# Platties for algae



## jas1w124 (Dec 18, 2009)

I have done a lot of reading and I have never heard anyone suggest platties for algae before. Long story short the first fish I got when I got into the hobby was a sickly looking platty from walmart since that was the only place to buy fish for 3 hours in all directions. We got him a friend and kept them in a 5 gallon tank for the last couple years. I never had algae trouble in that tank but never thought about it. We recently added them into our newly set up 29 gallon aquascape since they had about 8 babies. There was quit the problem with hair algae, diatoms, and other things at the time since I don't have it balanced yet or set up like I want and I have noticed that they have nearly eliminated all the algae in about one week. I watch them go around the tank eating everything from off the glass, off the smallest of plants, off the substrate and even eating rotting leaves stuck to the filter intake. I just thought I would see if anyone else uses them for that. I know they are not the nicest fish to have in your nice aquascape but I am impressed.


----------



## Diana K (Dec 20, 2007)

Many livebearers are omnivores, and are more interested in plant-like material than most Tetras for example. 
I know that Mollies have eaten diatoms for me, but had not thought of Platies as algae eaters. Come to think about it, though, the one tank I have with a few Platies in it seems not to have much in the way of hairy sorts of algae.


----------



## jas1w124 (Dec 18, 2009)

Hair algae is the first thing they went for when introduced into the 29 gallon, there is no sign of it anywhere. They are my least favorite fish that I own as far as looks but they are such busy bodies in the aquarium I just can't trade them in.


----------

**Data rows:**
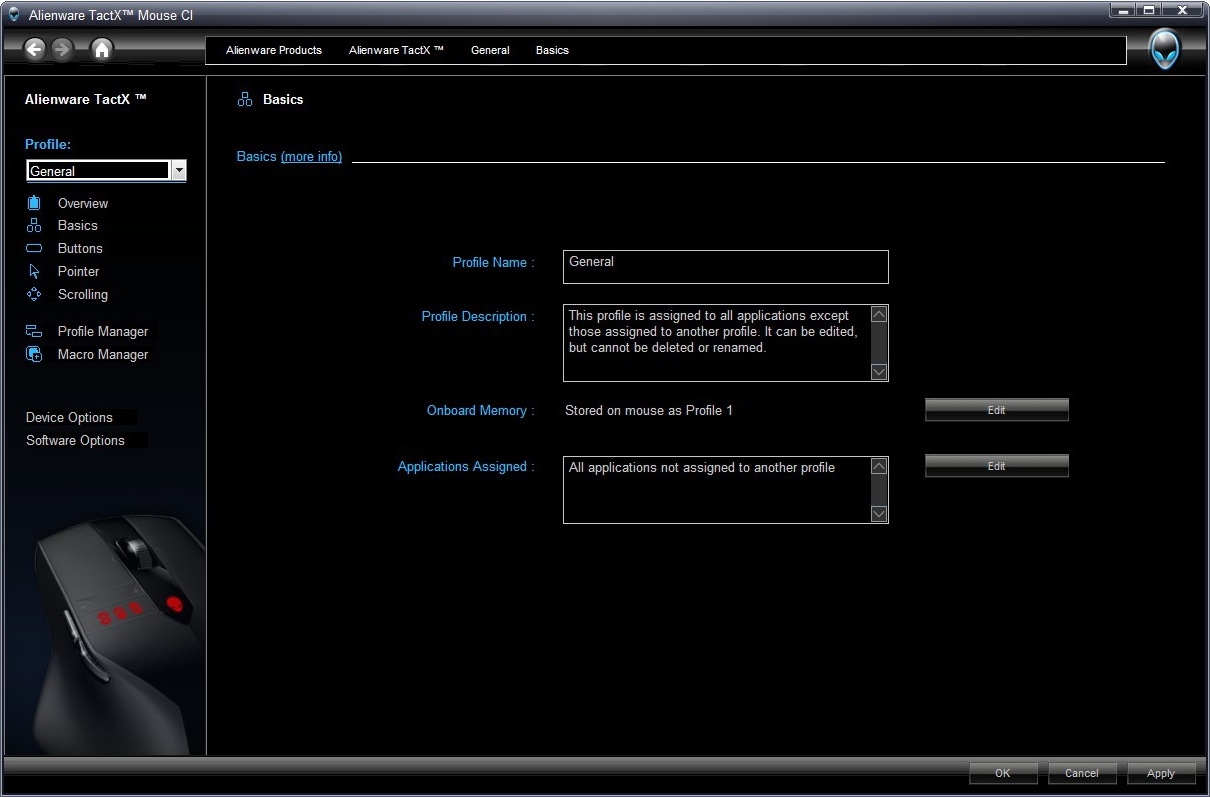Viewport: 1210px width, 797px height.
Task: Open the Scrolling settings
Action: click(82, 294)

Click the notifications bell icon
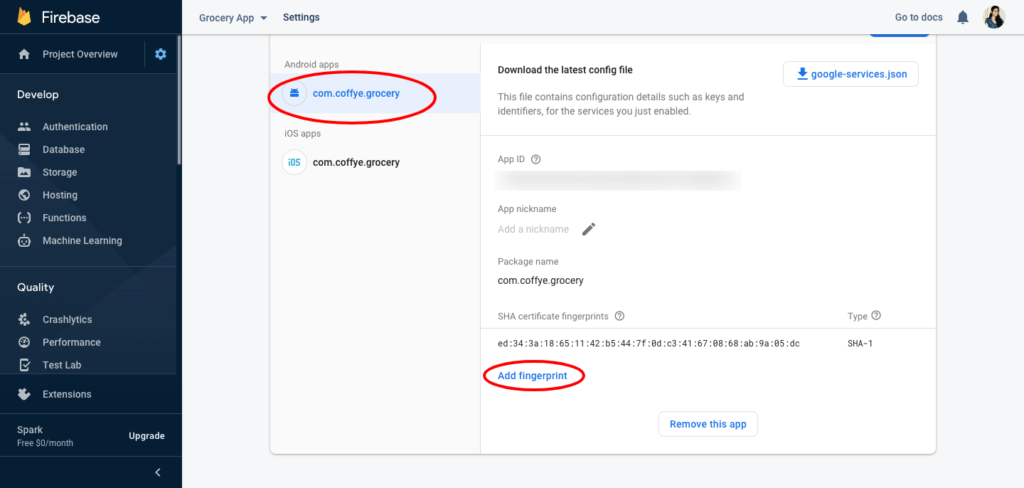point(963,17)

**Parts of the exercise:**
1 – In the thread about platies and algae, how long did the platies take to nearly eliminate the algae in the 29 gallon tank?
2 – Could you reproduce the thread about platies and algae from the words "## Diana K (Dec" up to and including the words "trade them in."?
3 – How would you translate this sentence from the thread about platies and algae into Spanish: "Many livebearers are omnivores, and are more interested in plant-like material than most Tetras for example."

**Full answers:**
1 – About one week.

2 –
## Diana K (Dec 20, 2007)

Many livebearers are omnivores, and are more interested in plant-like material than most Tetras for example. 
I know that Mollies have eaten diatoms for me, but had not thought of Platies as algae eaters. Come to think about it, though, the one tank I have with a few Platies in it seems not to have much in the way of hairy sorts of algae.


----------



## jas1w124 (Dec 18, 2009)

Hair algae is the first thing they went for when introduced into the 29 gallon, there is no sign of it anywhere. They are my least favorite fish that I own as far as looks but they are such busy bodies in the aquarium I just can't trade them in.

3 – Muchos peces vivíparos son omnívoros y, por ejemplo, les interesa más el material de tipo vegetal que a la mayoría de los tetras.